Ora che ha ottenuto l’ambito permesso di soggiorno Mohammed non dimentica la comunità senegalese di Torino che per un anno e mezzo ha coperto la sua clandestinità, ma festeggia l’evento con il compagno italiano: ha evitato l’espulsione solo perché preferisce gli uomini alle donne e la giustizia di Dakar, su questo, usa la mano pesante. La sentenza rivoluzionaria è stata firmata poco prima di Natale dal giudice di pace Giuliana Bologna. Secondo la nuova interpretazione della legge Bossi-Fini, non può essere rimpatriato lo straniero omosessuale proveniente da un paese in cui l’essere gay viene punito con il carcere o la morte. Novantacinque stati, calcola Amnesty International. Dall’Egitto, dove nel 2003 ventuno giovani “diversi” sono stati condannati a tre anni di lavori forzati, alla pena di morte di Iran, Arabia Saudita, Nigeria.
La vicenda, che risale ad alcuni mesi fa, è stata resa nota ieri dall’attivista per i diritti civili dei gay Paolo Hutter e dall’avvocato Maurizio Cossa, promotori del ricorso. Sono loro a raccontare la storia di un giovane senegalese che ha vinto la sua battaglia ma rimane in ombra perché i connazionali immigrati sarebbero probabilmente meno comprensivi della legge italiana. Il Senegal è un paese musulmano e il Corano non tollera di buon grado la dimensione omosessuale, come racconta la scrittrice ugandese e lesbica Irshad Manji nel libro «Quando abbiamo smesso di pensare? Un’islamica di fronte ai problemi dell’Islam».
Mohammed, 24 anni, qualche lavoretto saltuario qua e là dall’edilizia ai trasporti, viene fermato il 4 ottobre scorso. Abita a Torino da alcuni mesi, come molti extracomunitari è passato attraverso la frontiera francese munito solo di un visto turistico e un indirizzo di improbabili zii. La Prefettura certifica l’espulsione e il questore concede cinque giorni di tempo per fare i bagagli. Mohammed si rivolge al suo legale, spera in una proroga, ignora che l’orientamento sessuale di cui non fa alcuna mostra possa rappresentare una chance. Invece, l’avvocato Cossa impugna direttamente la Bossi-Fini: «Il comma 2 dell’articolo 17 consente di chiudere un occhio con donne in gravidanza, minori, stranieri con il coniuge italiano.

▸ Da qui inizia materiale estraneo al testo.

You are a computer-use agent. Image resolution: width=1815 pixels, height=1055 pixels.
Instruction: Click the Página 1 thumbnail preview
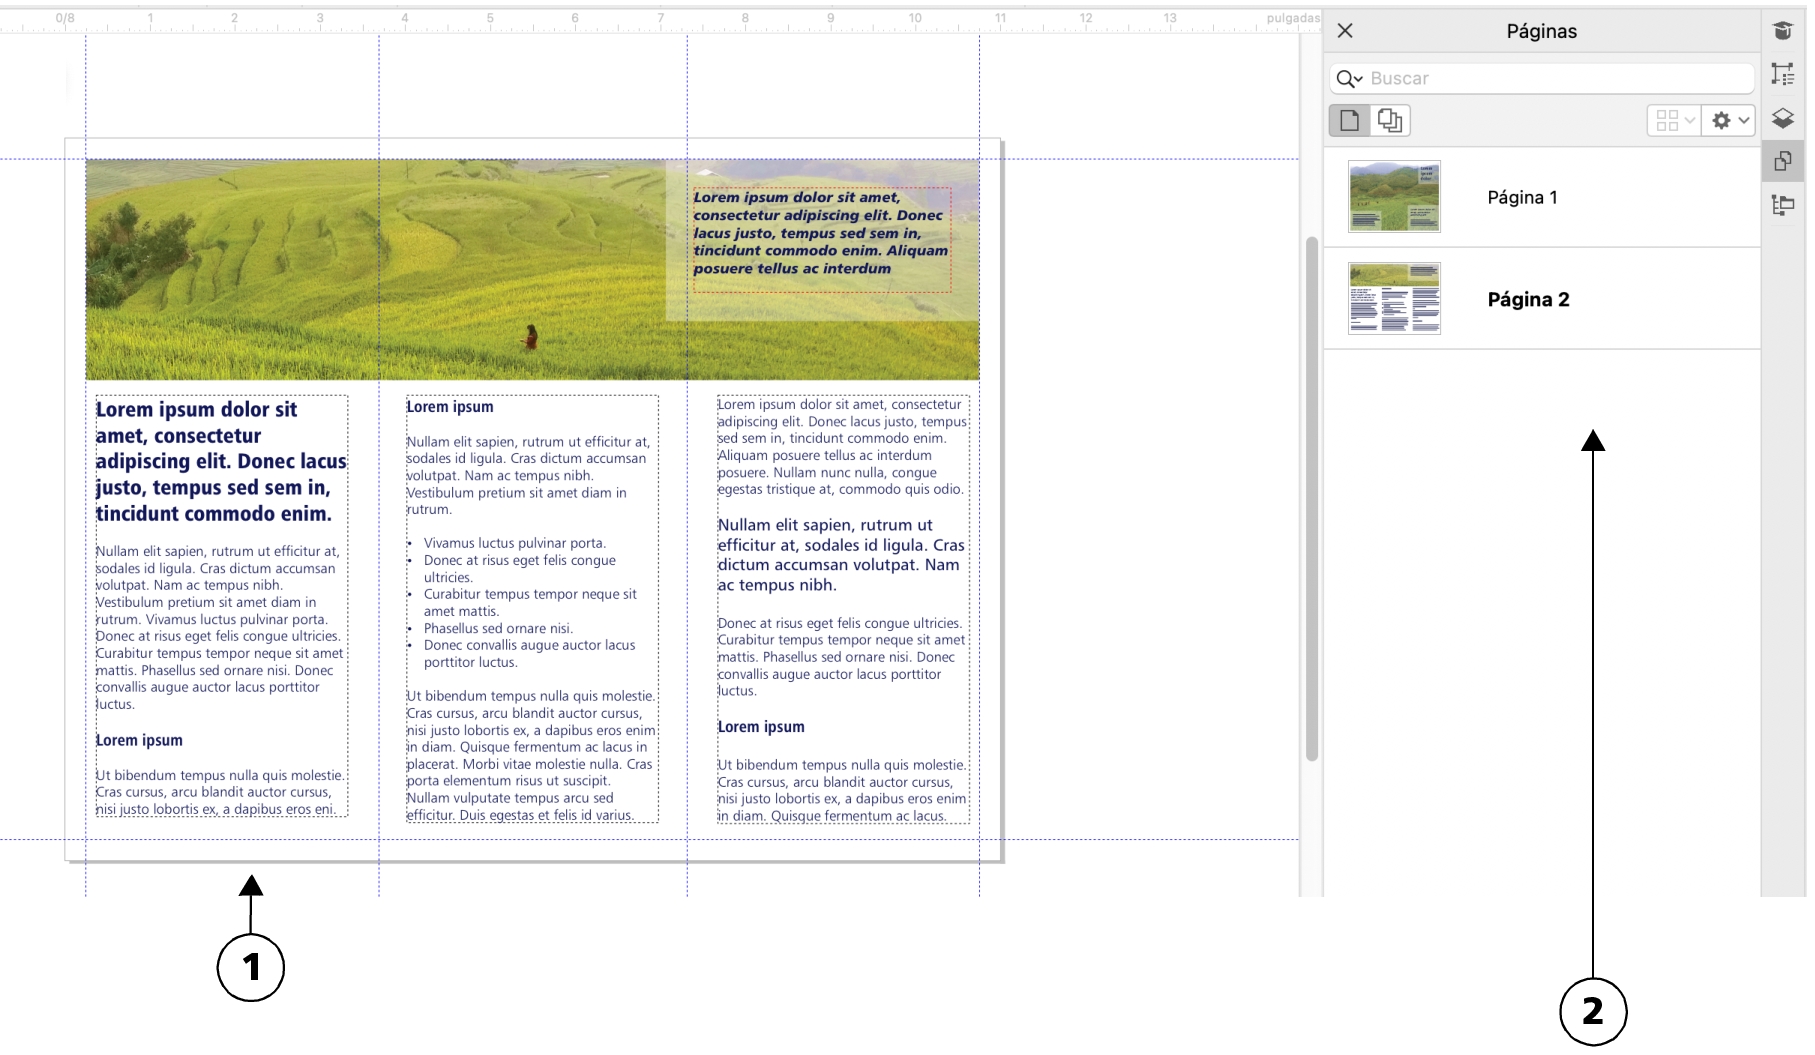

L’omosessualità non è annoverata tra le eccezioni, ma il comma 1 stabilisce che non può essere espulso chi, in patria, rischi persecuzioni per motivi di razza, sesso, religione, opinioni politiche». Non ci sono precedenti del genere in Italia. Solo due palestinesi, entrambi gay, erano stati graziati alcuni mesi fa dal tribunale di Varese per un vizio di forma nel procedimento d’espulsione.
Le associazioni per i diritti civili esultano. «Sentenza storica», proclama l’Arcigay. E mentre Paolo Hutter lancia provocatoriamente la proposta di istituire «numeri verdi per far sapere ai clandestini omosessuali che possono ottenere per questo il permesso di soggiorno», l’eccezione di Mohammed rischia di accendere la polemica in Parlamento. Il leghista Roberto Calderoli non esita: «Povera giustizia, povera Italia. Un tempo decantata come terra di santi, poeti e navigatori, trasformata in terra paradiso per terroristi e finocchi irregolari». Una posizione duramente stigmatizzata dal responsabile immigrazione della Margherita Giannicola Sinisi, che chiede al premier Silvio Berlusconi di prendere distanze dal collega di schieramento. Scaramucce politiche a parte, la sentenza della Bologna pone degli interrogativi. Chi impedirà ora che migliaia di extracomunitari si accalchino davanti alle Questure richiedendo la regolarizzazione in virtù delle proprie preferenze sessuali? I tabù, secondo Hutter: «Quando in Italia si poteva evitare il servizio militare autocertificando di essere gay, c’erano pochissime richieste, alcune decine ogni anno. Figuriamoci se uno straniero sbandiera tanto facilmente la propria omosessualità». La decisione di concedere il permesso spetta comunque al giudice di pace. Per Mohammed è stata risolutiva la testimonianza del suo amico, un medico italiano che ha lavorato anche con Medicin Sans Frontiere e da vent’anni di occupa di Africa francofona.